Exercise: So that nothing is lost, write out all the lines below exactly.

Records:
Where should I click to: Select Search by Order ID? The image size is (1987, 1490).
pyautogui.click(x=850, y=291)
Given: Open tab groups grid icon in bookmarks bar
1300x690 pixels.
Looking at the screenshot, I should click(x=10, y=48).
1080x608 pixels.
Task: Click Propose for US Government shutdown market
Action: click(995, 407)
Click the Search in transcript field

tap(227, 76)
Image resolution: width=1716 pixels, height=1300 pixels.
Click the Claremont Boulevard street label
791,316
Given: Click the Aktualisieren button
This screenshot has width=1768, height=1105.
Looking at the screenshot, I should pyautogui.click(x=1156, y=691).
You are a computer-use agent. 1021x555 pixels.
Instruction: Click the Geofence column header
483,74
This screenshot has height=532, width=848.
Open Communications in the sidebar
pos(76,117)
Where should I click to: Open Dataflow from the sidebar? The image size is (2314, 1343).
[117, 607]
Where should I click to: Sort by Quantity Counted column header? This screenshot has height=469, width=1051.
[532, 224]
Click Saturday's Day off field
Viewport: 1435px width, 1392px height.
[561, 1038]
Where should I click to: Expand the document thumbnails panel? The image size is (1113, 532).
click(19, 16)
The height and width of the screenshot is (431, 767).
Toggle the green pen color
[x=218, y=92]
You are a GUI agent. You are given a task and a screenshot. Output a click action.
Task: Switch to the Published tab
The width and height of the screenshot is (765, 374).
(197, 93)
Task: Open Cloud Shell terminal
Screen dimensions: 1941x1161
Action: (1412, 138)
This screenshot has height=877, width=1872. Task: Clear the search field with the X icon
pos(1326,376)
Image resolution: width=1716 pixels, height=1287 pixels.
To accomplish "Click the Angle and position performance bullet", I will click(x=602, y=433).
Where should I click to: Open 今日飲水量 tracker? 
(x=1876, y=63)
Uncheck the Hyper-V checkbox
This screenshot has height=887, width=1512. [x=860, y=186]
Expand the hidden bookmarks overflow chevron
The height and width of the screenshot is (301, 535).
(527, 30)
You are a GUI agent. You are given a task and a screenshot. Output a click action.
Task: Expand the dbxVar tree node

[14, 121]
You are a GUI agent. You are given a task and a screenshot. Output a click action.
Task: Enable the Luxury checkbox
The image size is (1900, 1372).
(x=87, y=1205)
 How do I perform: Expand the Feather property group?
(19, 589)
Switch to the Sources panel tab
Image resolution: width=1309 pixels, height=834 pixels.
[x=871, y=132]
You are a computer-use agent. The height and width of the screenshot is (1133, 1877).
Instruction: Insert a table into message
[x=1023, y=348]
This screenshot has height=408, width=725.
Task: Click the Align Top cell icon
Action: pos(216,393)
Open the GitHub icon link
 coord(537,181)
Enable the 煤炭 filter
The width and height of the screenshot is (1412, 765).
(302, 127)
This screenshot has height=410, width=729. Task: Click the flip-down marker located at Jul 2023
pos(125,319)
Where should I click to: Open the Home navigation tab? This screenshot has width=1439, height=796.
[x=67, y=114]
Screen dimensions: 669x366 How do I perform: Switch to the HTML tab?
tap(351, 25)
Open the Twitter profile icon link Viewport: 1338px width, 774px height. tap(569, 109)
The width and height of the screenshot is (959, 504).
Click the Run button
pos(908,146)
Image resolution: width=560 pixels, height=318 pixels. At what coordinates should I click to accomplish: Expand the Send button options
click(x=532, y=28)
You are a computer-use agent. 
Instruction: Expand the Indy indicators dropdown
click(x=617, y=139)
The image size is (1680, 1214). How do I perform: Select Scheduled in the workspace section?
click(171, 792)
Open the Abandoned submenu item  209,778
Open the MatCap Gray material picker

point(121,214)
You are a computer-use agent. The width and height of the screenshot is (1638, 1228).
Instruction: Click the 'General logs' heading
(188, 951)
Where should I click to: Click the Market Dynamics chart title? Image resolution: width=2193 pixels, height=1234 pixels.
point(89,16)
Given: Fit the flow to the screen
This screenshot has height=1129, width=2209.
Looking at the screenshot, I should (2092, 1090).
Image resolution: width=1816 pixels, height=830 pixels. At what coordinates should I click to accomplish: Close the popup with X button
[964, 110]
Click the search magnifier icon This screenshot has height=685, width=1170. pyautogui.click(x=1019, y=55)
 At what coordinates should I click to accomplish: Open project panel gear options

Exercise result:
Where should I click to: Select Search by Order ID? The image size is (1987, 1490).
pyautogui.click(x=850, y=291)
Given: Open tab groups grid icon in bookmarks bar
1300x690 pixels.
Looking at the screenshot, I should click(x=10, y=48).
1080x608 pixels.
Task: Click Propose for US Government shutdown market
Action: click(995, 407)
Click the Search in transcript field

tap(227, 76)
Image resolution: width=1716 pixels, height=1300 pixels.
Click the Claremont Boulevard street label
791,316
Given: Click the Aktualisieren button
This screenshot has width=1768, height=1105.
Looking at the screenshot, I should pyautogui.click(x=1156, y=691).
You are a computer-use agent. 1021x555 pixels.
Instruction: Click the Geofence column header
483,74
This screenshot has height=532, width=848.
Open Communications in the sidebar
pos(76,117)
Where should I click to: Open Dataflow from the sidebar? The image size is (2314, 1343).
[117, 607]
Where should I click to: Sort by Quantity Counted column header? This screenshot has height=469, width=1051.
[532, 224]
Click Saturday's Day off field
Viewport: 1435px width, 1392px height.
[561, 1038]
Where should I click to: Expand the document thumbnails panel? The image size is (1113, 532).
click(19, 16)
The height and width of the screenshot is (431, 767).
Toggle the green pen color
[x=218, y=92]
You are a GUI agent. You are given a task and a screenshot. Output a click action.
Task: Switch to the Published tab
The width and height of the screenshot is (765, 374).
(197, 93)
Task: Open Cloud Shell terminal
Screen dimensions: 1941x1161
Action: (1412, 138)
This screenshot has height=877, width=1872. Task: Clear the search field with the X icon
pos(1326,376)
Image resolution: width=1716 pixels, height=1287 pixels.
To accomplish "Click the Angle and position performance bullet", I will click(x=602, y=433).
Where should I click to: Open 今日飲水量 tracker? 
(x=1876, y=63)
Uncheck the Hyper-V checkbox
This screenshot has height=887, width=1512. [x=860, y=186]
Expand the hidden bookmarks overflow chevron
The height and width of the screenshot is (301, 535).
(527, 30)
You are a GUI agent. You are given a task and a screenshot. Output a click action.
Task: Expand the dbxVar tree node

[14, 121]
You are a GUI agent. You are given a task and a screenshot. Output a click action.
Task: Enable the Luxury checkbox
The image size is (1900, 1372).
(x=87, y=1205)
 How do I perform: Expand the Feather property group?
(19, 589)
Switch to the Sources panel tab
Image resolution: width=1309 pixels, height=834 pixels.
[x=871, y=132]
You are a computer-use agent. The height and width of the screenshot is (1133, 1877).
Instruction: Insert a table into message
[x=1023, y=348]
This screenshot has height=408, width=725.
Task: Click the Align Top cell icon
Action: pos(216,393)
Open the GitHub icon link
 coord(537,181)
Enable the 煤炭 filter
The width and height of the screenshot is (1412, 765).
(302, 127)
This screenshot has height=410, width=729. Task: Click the flip-down marker located at Jul 2023
pos(125,319)
Where should I click to: Open the Home navigation tab? This screenshot has width=1439, height=796.
[x=67, y=114]
Screen dimensions: 669x366 How do I perform: Switch to the HTML tab?
tap(351, 25)
Open the Twitter profile icon link Viewport: 1338px width, 774px height. tap(569, 109)
The width and height of the screenshot is (959, 504).
Click the Run button
pos(908,146)
Image resolution: width=560 pixels, height=318 pixels. At what coordinates should I click to accomplish: Expand the Send button options
click(x=532, y=28)
You are a computer-use agent. 
Instruction: Expand the Indy indicators dropdown
click(x=617, y=139)
The image size is (1680, 1214). How do I perform: Select Scheduled in the workspace section?
click(171, 792)
Open the Abandoned submenu item  209,778
Open the MatCap Gray material picker

point(121,214)
You are a computer-use agent. The width and height of the screenshot is (1638, 1228).
Instruction: Click the 'General logs' heading
(188, 951)
Where should I click to: Click the Market Dynamics chart title? Image resolution: width=2193 pixels, height=1234 pixels.
point(89,16)
Given: Fit the flow to the screen
This screenshot has height=1129, width=2209.
Looking at the screenshot, I should (2092, 1090).
Image resolution: width=1816 pixels, height=830 pixels. At what coordinates should I click to accomplish: Close the popup with X button
[964, 110]
Click the search magnifier icon This screenshot has height=685, width=1170. pyautogui.click(x=1019, y=55)
 At what coordinates should I click to accomplish: Open project panel gear options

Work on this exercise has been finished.